Domande di studio:
A) Nel testo sugli algoritmi e l'editoria, a che cosa non può essere lasciata l'accessibilità alle fonti e ai giornali?
B) Trascrivi dal testo sugli algoritmi e l'editoria il passo che comincia con "Saranno gli algoritmi" e prosegue fino a "dei tratti distintivi.".

Blocco di testo:
────────

Saranno gli algoritmi a decidere cosa possiamo e dobbiamo leggere e cosa, invece, dobbiamo ignorare? Il tema è centrale e non è più eludibile alla luce della digitalizzazione che, chiaramente, ha investito e investirà il settore dell’editoria nei prossimi anni fino a diventarne con ogni probabilità uno dei tratti distintivi.
E allora il rapporto tra le testate giornalistiche, tra i blog e le grandi infrastrutture digitali deve essere chiaro, non può ammettere zone d’ombra. Non è solo la questione degli incassi che è pure centralissima e chiama le istituzioni a una presa di coscienza importante per garantire il futuro agli editori e, insieme a essi, tutelare l’attuazione dei principi costituzionali della libertà e del pluralismo. Ma è l’accessibilità stessa alle fonti e ai giornali che non può essere lasciata all’autoregolamentazione dei soggetti stessi che garantiscono i servizi web. Altrimenti il rischio di “censura”, al di là delle questioni politiche, è dietro l’angolo. E il rischio sarà quello di trovarsi un algoritmo – che non è per niente intelligente – a vietare e giudicare il valore di opere e lavori.

────────

Dati forniti:

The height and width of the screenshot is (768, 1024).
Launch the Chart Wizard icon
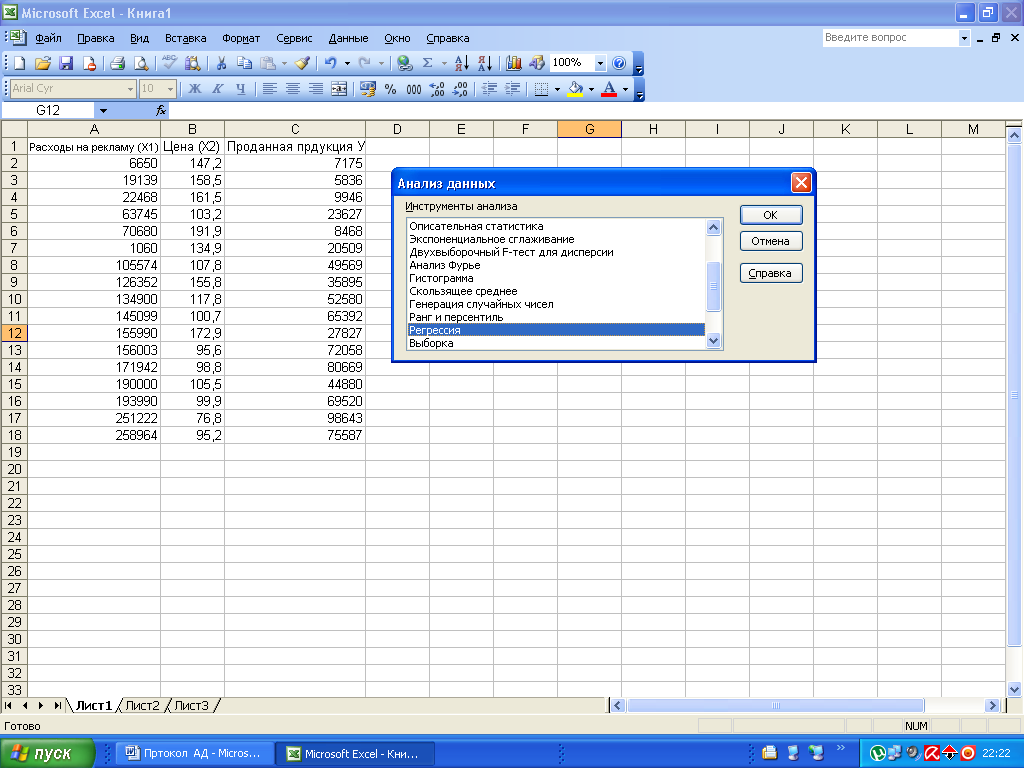pos(514,63)
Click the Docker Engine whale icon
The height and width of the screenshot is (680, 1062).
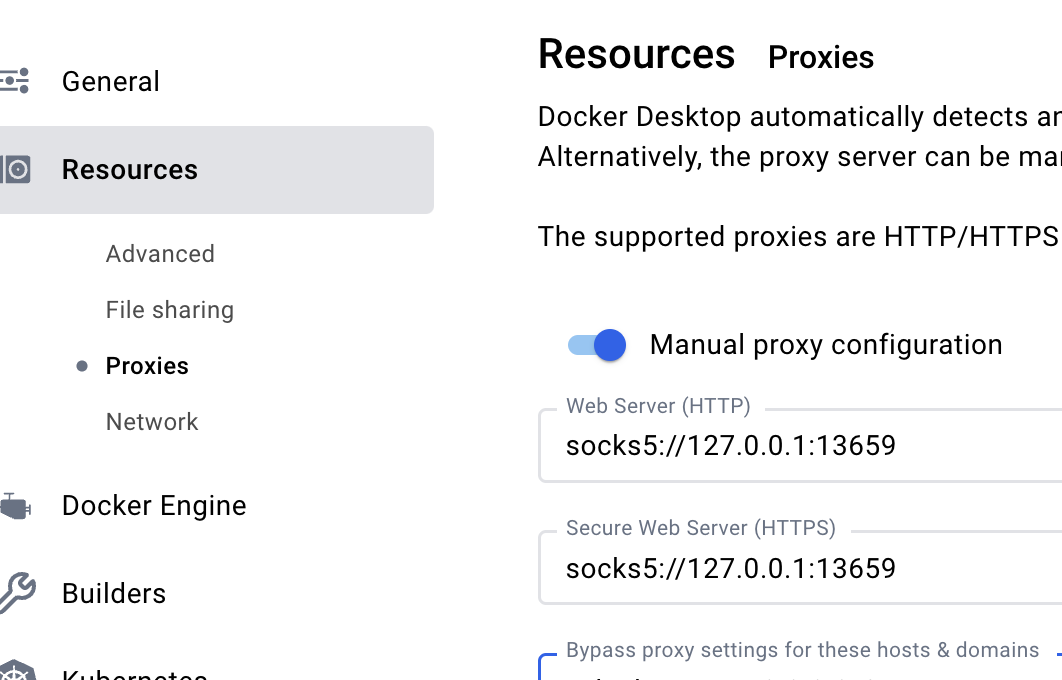tap(14, 506)
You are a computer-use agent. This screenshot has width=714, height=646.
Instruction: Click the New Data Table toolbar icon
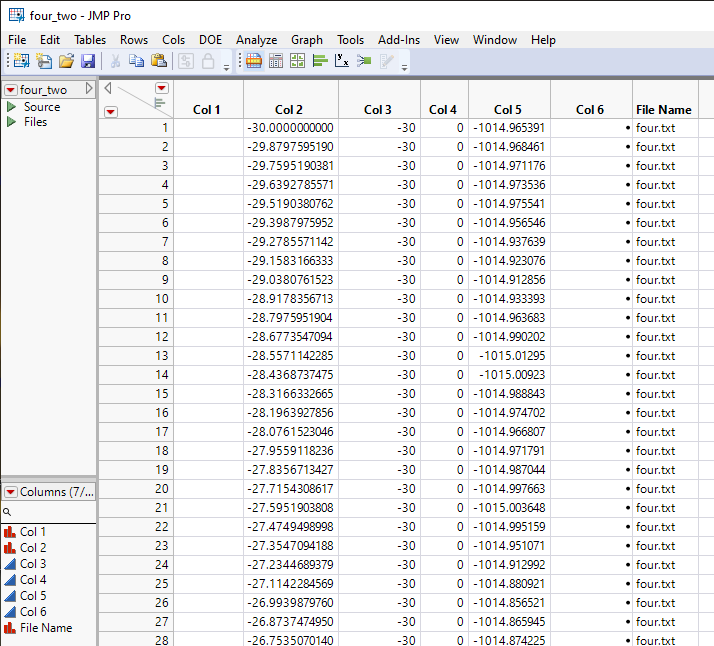pyautogui.click(x=20, y=61)
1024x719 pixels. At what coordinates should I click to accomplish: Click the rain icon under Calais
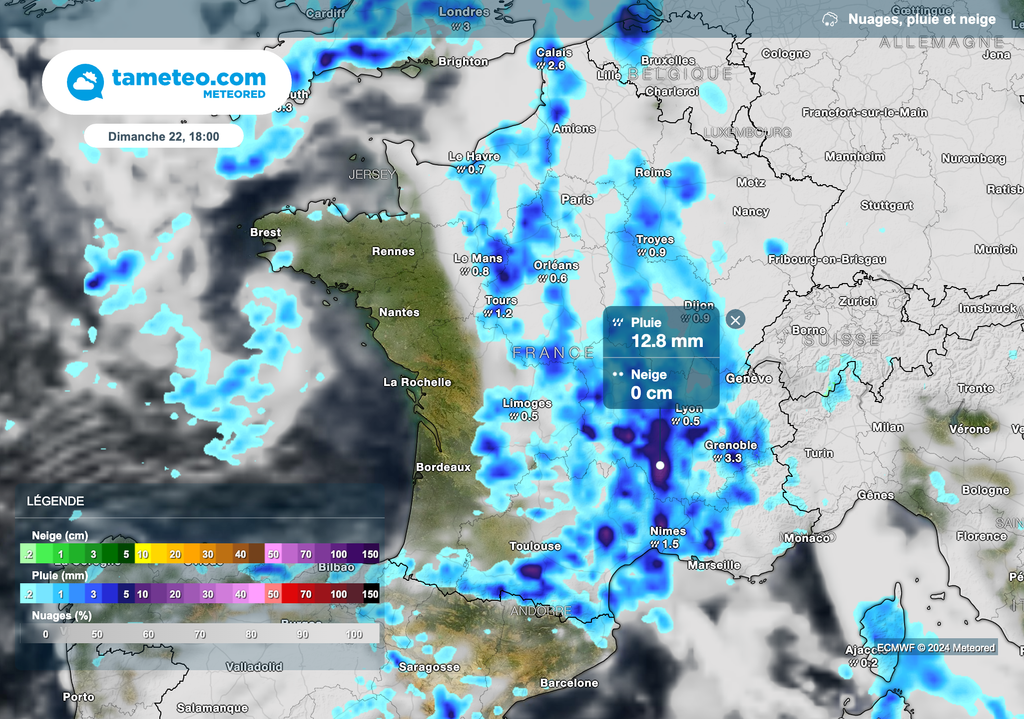pos(541,65)
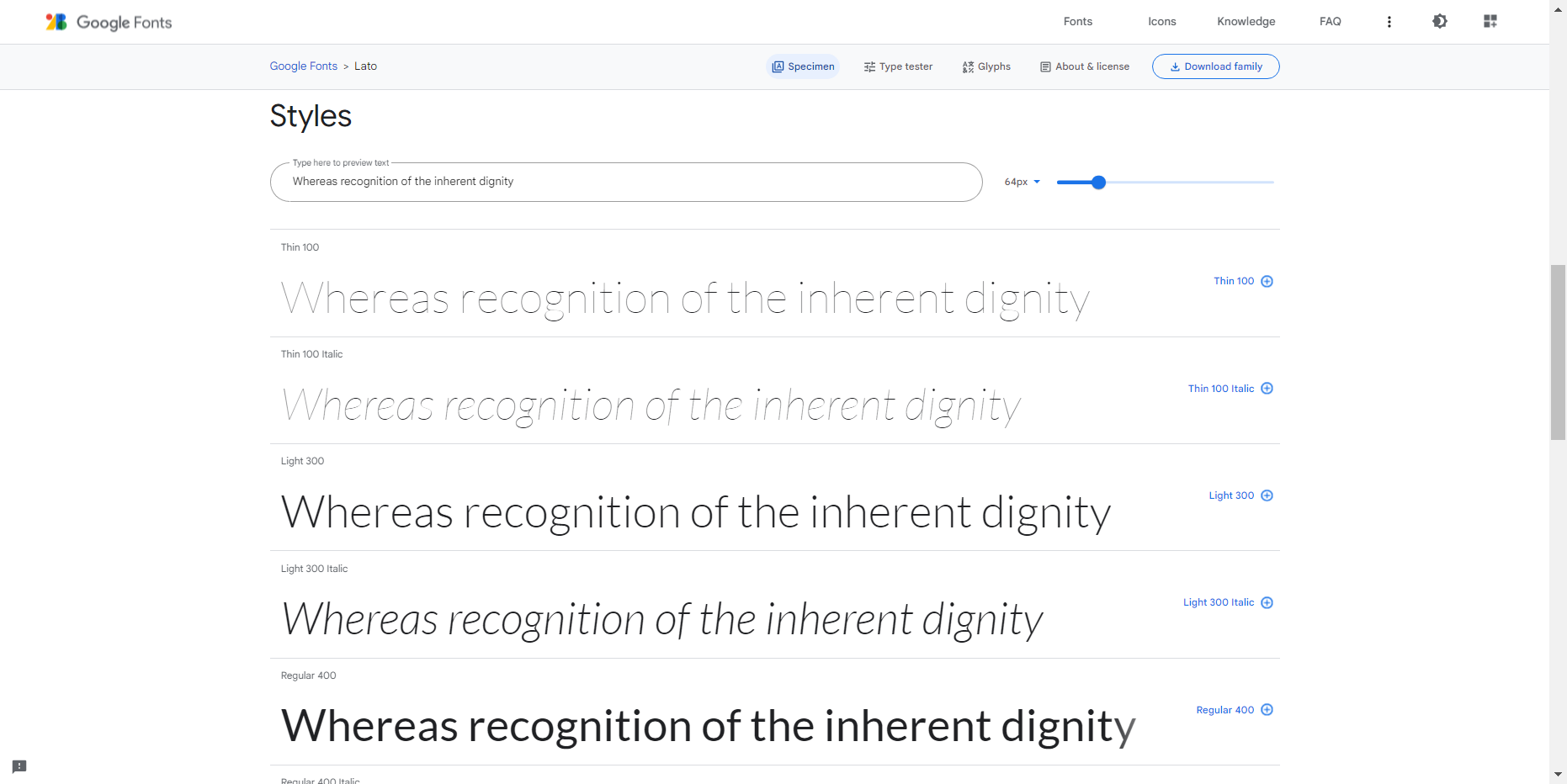Click the Download family button
Screen dimensions: 1567x784
1215,66
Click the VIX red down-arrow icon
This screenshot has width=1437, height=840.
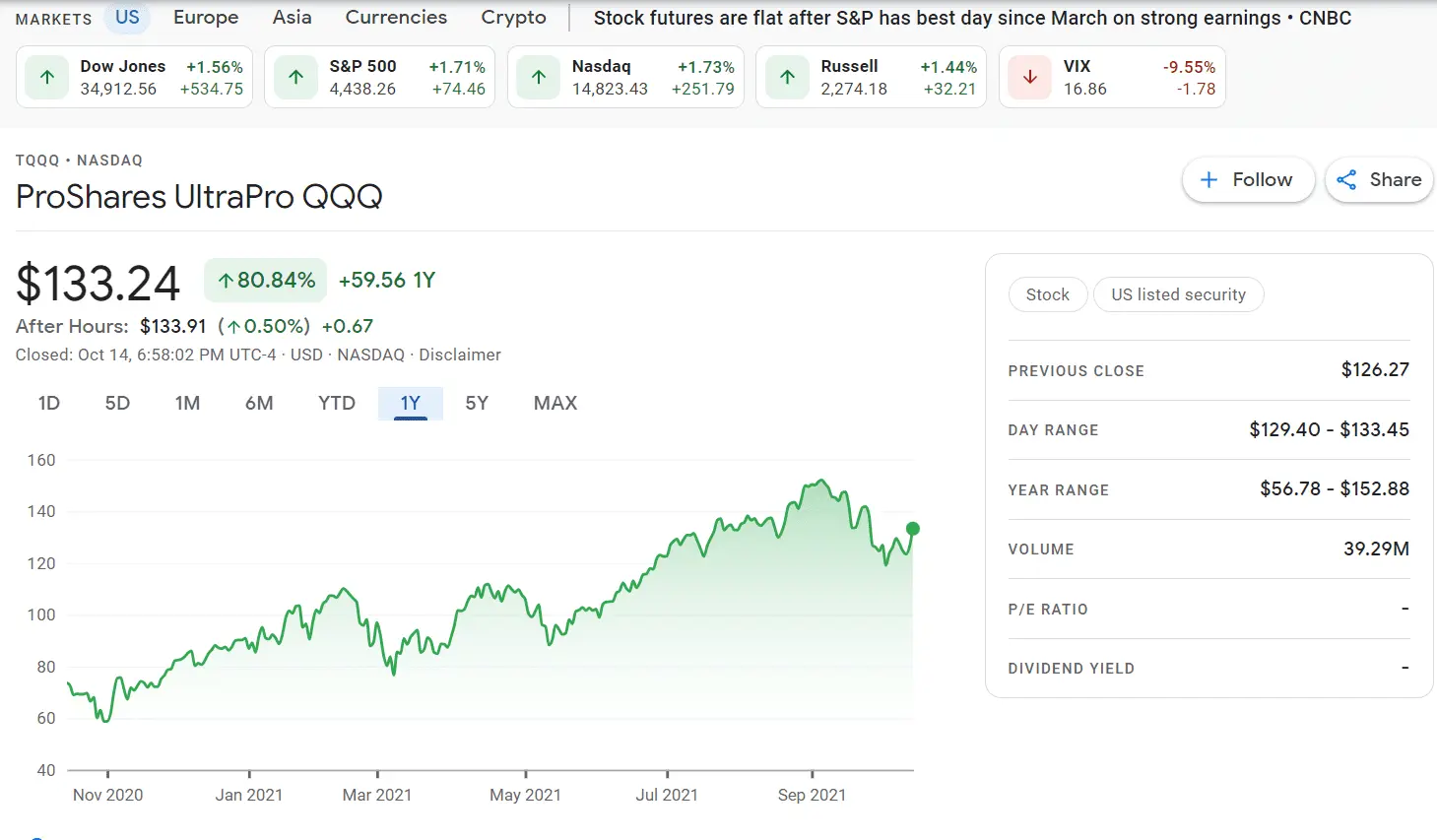[1030, 77]
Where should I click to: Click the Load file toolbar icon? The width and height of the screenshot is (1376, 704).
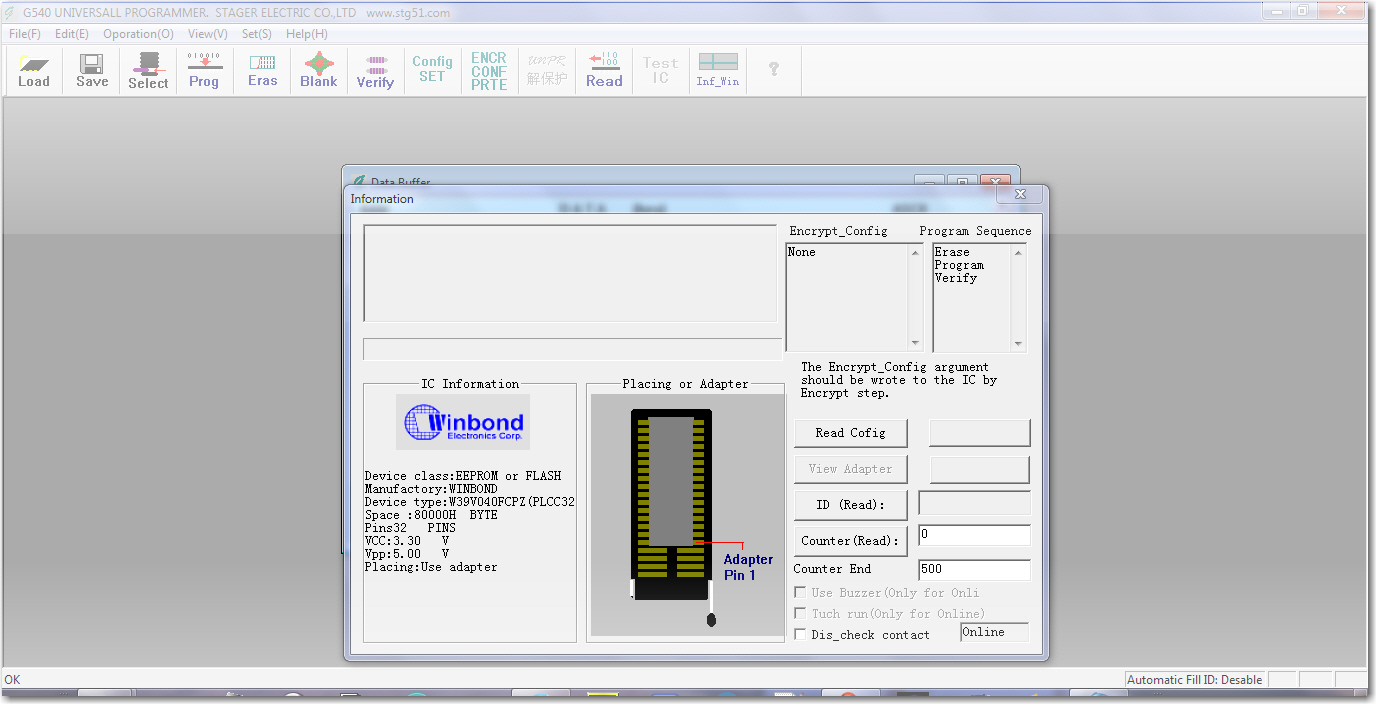coord(33,71)
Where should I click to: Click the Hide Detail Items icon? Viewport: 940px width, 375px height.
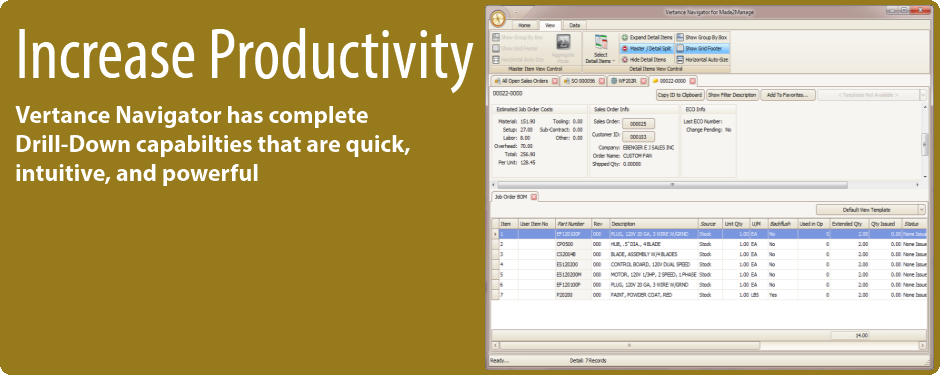[x=624, y=60]
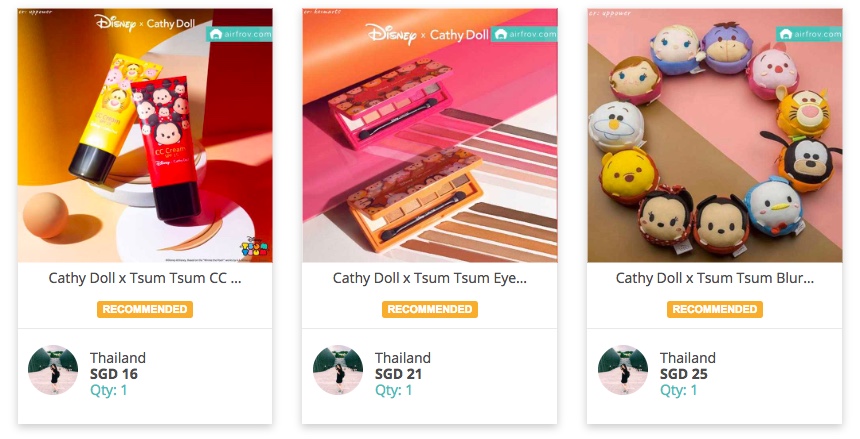Open 'Cathy Doll x Tsum Tsum Blur...' title
The image size is (860, 439).
click(x=715, y=278)
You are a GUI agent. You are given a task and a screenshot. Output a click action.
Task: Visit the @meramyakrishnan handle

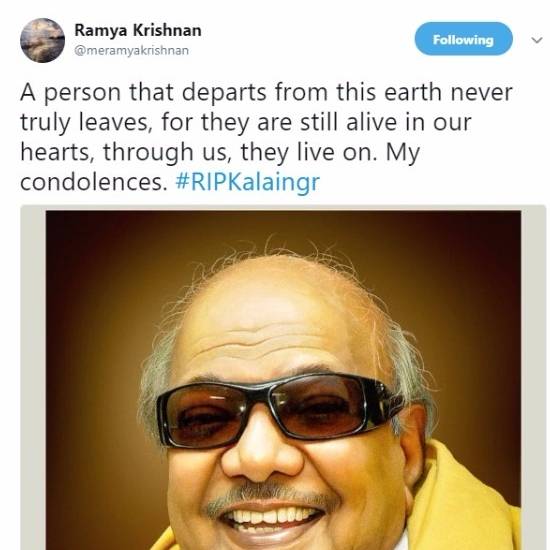click(132, 51)
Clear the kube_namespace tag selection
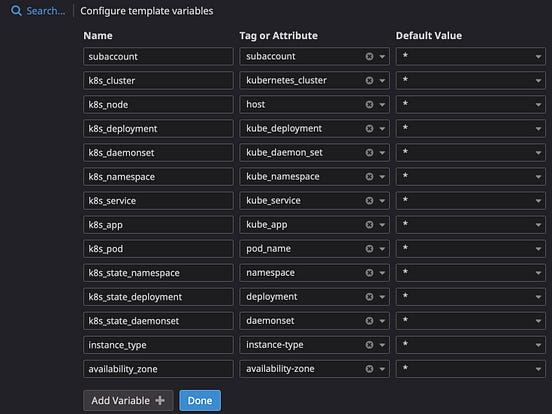 369,176
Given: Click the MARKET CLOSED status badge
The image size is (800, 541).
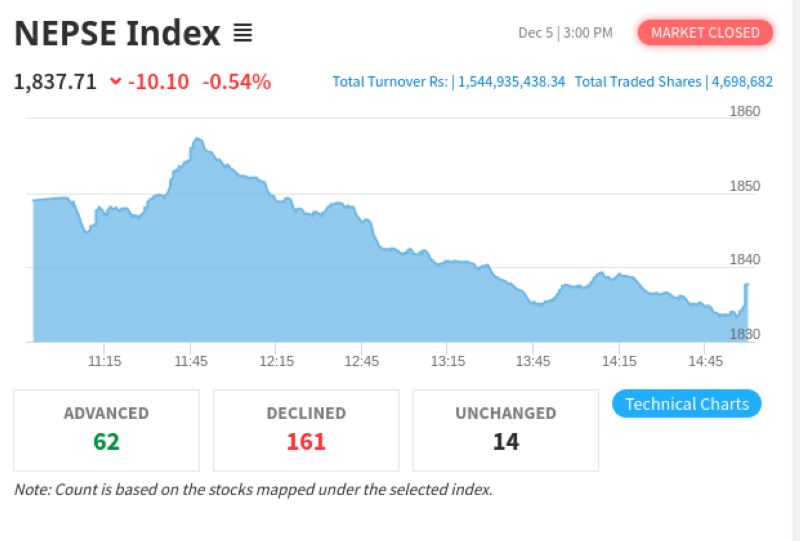Looking at the screenshot, I should 706,33.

────────

Elenco risposte:
A) All'autoregolamentazione dei soggetti stessi che garantiscono i servizi web.

B)
Saranno gli algoritmi a decidere cosa possiamo e dobbiamo leggere e cosa, invece, dobbiamo ignorare? Il tema è centrale e non è più eludibile alla luce della digitalizzazione che, chiaramente, ha investito e investirà il settore dell’editoria nei prossimi anni fino a diventarne con ogni probabilità uno dei tratti distintivi.